Historical examples include the Wall Street Crash of 1929, Black Monday (1987), Dot-com bubble, Late-2000s financial crisis, 2010 flash crash, the 2020 stock market crash and the unpegging of some currencies.

Fat tails in market return distributions also have some behavioral origins (investor excessive optimism or pessimism leading to large market moves) and are therefore studied in behavioral finance.

In marketing, the familiar 80-20 rule frequently found (e.g. “20% of customers account for 80% of the revenue”) is a manifestation of a fat tail distribution underlying the data.

The “fat tails” are also observed in commodity markets or in the record industry, especially in phonographic markets. The probability density function for logarithm of weekly record sales changes is highly leptokurtic and characterized by a narrower and larger maximum, and by a fatter tail than in the normal distribution case. On the other hand, this distribution has only one fat tail associated with an increase in sales due to promotion of the new records that enter the charts

Why are fat tails important in finance?

Periods of financial stress had resulted in market conditions with broader tails even before the financial crisis. This is significant because normal distributions understate asset prices, stock returns, and risk management measures.

Managing Fat Tail Risk

Even though fat tail risk is difficult or perhaps even impossible to calculate, it can still be lessened by taking appropriate measures. Here are two ideas for curtailing fat tails.

Use Stop Losses

Stop losses are orders placed to purchase or sell a security when it reaches a designated price. Since your position sizing should be based on the distance of your stop from your entry price, and your stop loss should be placed in an area that invalidates your trade signal if price touches, then exiting a losing trade with a stop loss can help you cut off the ends of those fat tails. 

However, it is worth remembering that since stop losses are triggered as market orders, their price is not guaranteed and can sometimes result in slippage. This is usually not a huge problem and results in only a few points lost in most cases, however during a genuine fat tail event, prices could gap significantly. It is worth bearing this in mind when calculating position sizing, perhaps trading at a slightly smaller size for cover for such an event.

Profiting from Fat Tails

As mentioned many times throughout this post, the fat tailed nature of market results can mean extreme losses or extreme profits, depending on the structure of the trader and how risk was managed. Therefore, traders can try to capture the positive side of fat tails to profit from them.

Other than options as mentioned before, the other method is to follow the trend.
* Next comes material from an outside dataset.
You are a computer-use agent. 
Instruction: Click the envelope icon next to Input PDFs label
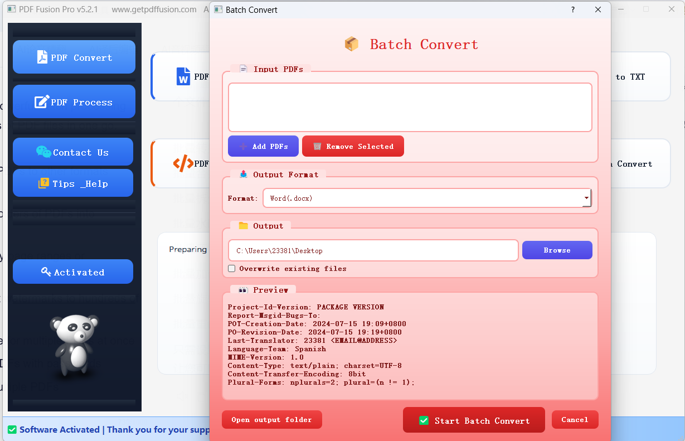pos(242,68)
Use Trend-Following Strategies

Trend following strategies simply trade in the direction of price, buying higher highs and selling lower lows. Such strategies are often based on breakouts or moving averages.

In combination with the use of strict stop losses, trend following strategies essentially cut off the left-side tail of a strategy’s returns by exposing itself to the tails on both sides of the assets distribution with the aid of long and short positions. This, combined with letting winners run, means trend following strategies can capture and profit from fat tails.